### Textauszug
/---

Laut dem WU-Professor Harald Eberhard geht es um eine Abwägung zwischen Kinderrechten und jenen des Beschuldigten auf Privat- und Familienleben. Sollte das Vorhaben umgesetzt werden, müsse es eine Ausnahme von der Amtsverschwiegenheit geben. Zudem sollte die Verständigungspflicht schon für die Kriminalpolizei gelten, sofern ein begründeter Verdacht vorliegt. Ansonsten könne es in langen Verfahren zu Amtshaftungsansprüchen kommen, wenn nicht entsprechend gehandelt wurde.

Weitere Schritte gefordert

Die Bundesjugendvertretung (BJV) begrüßt den Willen der Regierung, den Gewaltschutz anzupassen. „Das vorgestellte Paket ist ein wichtiger Schritt, aber weitere müssen folgen, um Kinder und Jugendliche in allen Lebensbereichen möglichst umfassend vor Gewalt zu schützen. Es reicht nicht, immer nur zu reagieren, wenn bereits etwas passiert ist – wie jetzt im Fall Teichtmeister. Wir brauchen in Österreich einen Ausbau von Prävention und einen stärkeren Kinderschutz vor allen Gewaltformen“, forderte die BJV via Aussendung.

„Sexuelle Gewalt ist nur die Spitze des Eisbergs. Auch schon bei Herabwürdigung und Beschämung eines Kindes sowie körperlicher Gewalt muss es mehr Bewusstsein und Aufmerksamkeit geben“, erklärte BJV-Vorsitzender Sabir Ansari. Den Schwerpunkt auf die Täter zu legen und sich auf höhere Strafen zu verständigen, führe nicht automatisch zu besserem Kinderschutz, betonte Ansari. Beim Kinderschutz brauche es einen Fokus auf die Betroffenen. Es sei daher besonders wichtig, dass die Pläne der Regierung auch die psychosoziale Nachbetreuung für Betroffene beinhalten.

\---

### Aufgabe
Nenne bitte alle Personennamen, die im Auszug oben vorkommen.

### Datenblock
/---

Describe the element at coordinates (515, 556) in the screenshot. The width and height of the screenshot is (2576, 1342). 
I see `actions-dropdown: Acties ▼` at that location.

\---

### Deine Lösung
Harald Eberhard, Sabir Ansari, Teichtmeister